Exactly the lines from the one containing "[Το WomenOnly στο Instagram] (595, 17)" through the final line of the data are to be written out again, with nothing added.

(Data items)
···

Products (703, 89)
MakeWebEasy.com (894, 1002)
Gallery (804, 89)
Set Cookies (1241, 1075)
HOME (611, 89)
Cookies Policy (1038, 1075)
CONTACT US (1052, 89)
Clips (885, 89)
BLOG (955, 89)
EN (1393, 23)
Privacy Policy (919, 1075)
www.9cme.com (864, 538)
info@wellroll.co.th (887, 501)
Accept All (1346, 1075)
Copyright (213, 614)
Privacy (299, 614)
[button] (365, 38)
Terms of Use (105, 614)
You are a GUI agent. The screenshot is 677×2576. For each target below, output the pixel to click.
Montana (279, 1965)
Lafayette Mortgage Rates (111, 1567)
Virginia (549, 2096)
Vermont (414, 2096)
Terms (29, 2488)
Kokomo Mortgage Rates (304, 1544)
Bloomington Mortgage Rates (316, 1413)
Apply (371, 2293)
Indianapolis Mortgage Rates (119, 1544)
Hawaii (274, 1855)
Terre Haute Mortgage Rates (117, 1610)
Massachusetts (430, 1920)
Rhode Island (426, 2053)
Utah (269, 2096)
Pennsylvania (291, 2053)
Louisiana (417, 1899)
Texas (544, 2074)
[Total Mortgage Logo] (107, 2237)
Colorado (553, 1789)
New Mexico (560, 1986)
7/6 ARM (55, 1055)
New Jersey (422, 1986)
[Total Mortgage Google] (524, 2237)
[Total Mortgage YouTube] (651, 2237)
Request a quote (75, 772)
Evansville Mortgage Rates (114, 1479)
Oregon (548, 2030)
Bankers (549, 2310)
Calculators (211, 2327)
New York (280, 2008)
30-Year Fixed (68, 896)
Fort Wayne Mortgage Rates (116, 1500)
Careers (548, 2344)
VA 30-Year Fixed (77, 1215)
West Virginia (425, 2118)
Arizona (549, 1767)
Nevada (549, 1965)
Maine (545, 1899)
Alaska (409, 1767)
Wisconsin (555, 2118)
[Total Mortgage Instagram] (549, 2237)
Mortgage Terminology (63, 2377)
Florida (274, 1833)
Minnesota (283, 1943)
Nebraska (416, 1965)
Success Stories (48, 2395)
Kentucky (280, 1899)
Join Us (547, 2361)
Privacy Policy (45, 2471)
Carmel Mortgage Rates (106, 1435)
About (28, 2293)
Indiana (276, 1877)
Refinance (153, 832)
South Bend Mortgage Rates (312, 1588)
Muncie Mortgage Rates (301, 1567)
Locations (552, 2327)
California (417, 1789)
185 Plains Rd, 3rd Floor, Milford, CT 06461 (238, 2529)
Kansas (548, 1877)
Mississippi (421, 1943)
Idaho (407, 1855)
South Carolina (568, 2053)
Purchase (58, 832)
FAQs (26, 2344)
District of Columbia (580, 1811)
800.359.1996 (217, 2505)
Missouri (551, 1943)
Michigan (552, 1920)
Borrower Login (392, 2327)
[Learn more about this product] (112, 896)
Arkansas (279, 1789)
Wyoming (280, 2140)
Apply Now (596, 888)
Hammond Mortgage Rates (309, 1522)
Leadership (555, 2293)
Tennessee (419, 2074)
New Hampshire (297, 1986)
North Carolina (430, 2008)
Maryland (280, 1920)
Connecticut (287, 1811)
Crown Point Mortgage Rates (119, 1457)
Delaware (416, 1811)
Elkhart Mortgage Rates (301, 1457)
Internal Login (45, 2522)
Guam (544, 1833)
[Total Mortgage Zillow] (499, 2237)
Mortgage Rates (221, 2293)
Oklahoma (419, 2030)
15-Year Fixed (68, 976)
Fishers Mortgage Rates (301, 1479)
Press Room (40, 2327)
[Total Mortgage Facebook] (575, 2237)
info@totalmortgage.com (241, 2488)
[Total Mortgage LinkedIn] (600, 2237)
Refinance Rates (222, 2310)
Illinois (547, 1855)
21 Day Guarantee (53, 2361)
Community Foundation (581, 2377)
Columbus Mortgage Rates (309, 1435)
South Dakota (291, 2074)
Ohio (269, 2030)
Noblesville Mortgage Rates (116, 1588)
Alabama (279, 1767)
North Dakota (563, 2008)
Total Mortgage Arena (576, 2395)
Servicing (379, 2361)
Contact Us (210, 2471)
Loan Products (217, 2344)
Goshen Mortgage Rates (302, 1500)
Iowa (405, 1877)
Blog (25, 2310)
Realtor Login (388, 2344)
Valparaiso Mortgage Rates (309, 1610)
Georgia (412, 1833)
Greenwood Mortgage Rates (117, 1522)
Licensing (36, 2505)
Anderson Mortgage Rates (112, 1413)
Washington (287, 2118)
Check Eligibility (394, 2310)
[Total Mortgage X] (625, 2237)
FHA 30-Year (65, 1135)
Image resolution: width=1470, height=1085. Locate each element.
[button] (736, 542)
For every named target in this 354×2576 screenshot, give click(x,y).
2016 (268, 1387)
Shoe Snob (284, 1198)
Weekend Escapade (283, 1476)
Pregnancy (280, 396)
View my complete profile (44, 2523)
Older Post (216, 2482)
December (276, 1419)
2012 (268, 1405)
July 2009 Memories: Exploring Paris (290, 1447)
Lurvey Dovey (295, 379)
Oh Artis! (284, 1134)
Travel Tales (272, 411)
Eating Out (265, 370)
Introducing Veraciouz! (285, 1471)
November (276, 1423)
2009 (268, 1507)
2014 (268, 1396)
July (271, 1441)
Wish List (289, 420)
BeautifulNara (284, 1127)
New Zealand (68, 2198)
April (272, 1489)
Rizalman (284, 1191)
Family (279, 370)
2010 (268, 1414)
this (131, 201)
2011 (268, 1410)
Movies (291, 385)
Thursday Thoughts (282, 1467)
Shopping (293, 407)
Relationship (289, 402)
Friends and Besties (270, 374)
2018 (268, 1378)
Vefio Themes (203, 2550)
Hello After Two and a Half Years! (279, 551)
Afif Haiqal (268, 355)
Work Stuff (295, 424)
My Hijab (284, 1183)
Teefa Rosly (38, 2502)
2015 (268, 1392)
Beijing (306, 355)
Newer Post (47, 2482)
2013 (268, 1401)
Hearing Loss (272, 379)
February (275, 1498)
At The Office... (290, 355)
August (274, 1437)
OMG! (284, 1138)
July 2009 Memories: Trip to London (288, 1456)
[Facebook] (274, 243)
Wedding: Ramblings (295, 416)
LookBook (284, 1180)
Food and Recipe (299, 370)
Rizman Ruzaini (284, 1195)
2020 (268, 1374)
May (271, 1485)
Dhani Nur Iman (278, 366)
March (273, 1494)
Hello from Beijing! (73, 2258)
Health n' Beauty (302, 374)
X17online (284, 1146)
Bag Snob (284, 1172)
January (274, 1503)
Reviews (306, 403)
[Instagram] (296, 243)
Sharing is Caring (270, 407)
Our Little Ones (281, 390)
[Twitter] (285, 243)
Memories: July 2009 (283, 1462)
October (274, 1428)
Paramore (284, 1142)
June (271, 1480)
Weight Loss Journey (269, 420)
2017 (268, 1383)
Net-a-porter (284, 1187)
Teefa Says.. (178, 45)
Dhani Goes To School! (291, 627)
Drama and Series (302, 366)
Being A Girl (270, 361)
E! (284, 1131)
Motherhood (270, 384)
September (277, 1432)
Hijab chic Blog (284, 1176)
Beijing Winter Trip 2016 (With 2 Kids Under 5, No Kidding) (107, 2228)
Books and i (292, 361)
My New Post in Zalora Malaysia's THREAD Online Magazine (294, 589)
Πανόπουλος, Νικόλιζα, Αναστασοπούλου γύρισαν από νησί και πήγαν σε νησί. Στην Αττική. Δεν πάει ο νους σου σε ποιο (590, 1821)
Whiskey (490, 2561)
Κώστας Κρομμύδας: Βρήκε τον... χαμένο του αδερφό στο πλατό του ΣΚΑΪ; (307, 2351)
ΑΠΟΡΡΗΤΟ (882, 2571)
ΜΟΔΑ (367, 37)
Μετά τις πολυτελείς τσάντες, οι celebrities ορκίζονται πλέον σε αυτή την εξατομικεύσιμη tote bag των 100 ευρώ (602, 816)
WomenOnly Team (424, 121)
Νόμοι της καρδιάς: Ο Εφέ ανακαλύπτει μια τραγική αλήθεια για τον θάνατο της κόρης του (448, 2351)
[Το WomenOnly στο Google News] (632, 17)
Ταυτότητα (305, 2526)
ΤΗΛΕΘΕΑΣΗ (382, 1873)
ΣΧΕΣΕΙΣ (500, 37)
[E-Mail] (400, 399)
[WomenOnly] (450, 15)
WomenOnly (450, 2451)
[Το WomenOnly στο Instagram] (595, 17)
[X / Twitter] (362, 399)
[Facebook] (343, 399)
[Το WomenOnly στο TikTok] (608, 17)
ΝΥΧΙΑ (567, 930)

···

▸ **REPLY TO THE EXERCISE**
[Το WomenOnly στο Instagram] (595, 17)
[X / Twitter] (362, 399)
[Facebook] (343, 399)
[Το WomenOnly στο TikTok] (608, 17)
ΝΥΧΙΑ (567, 930)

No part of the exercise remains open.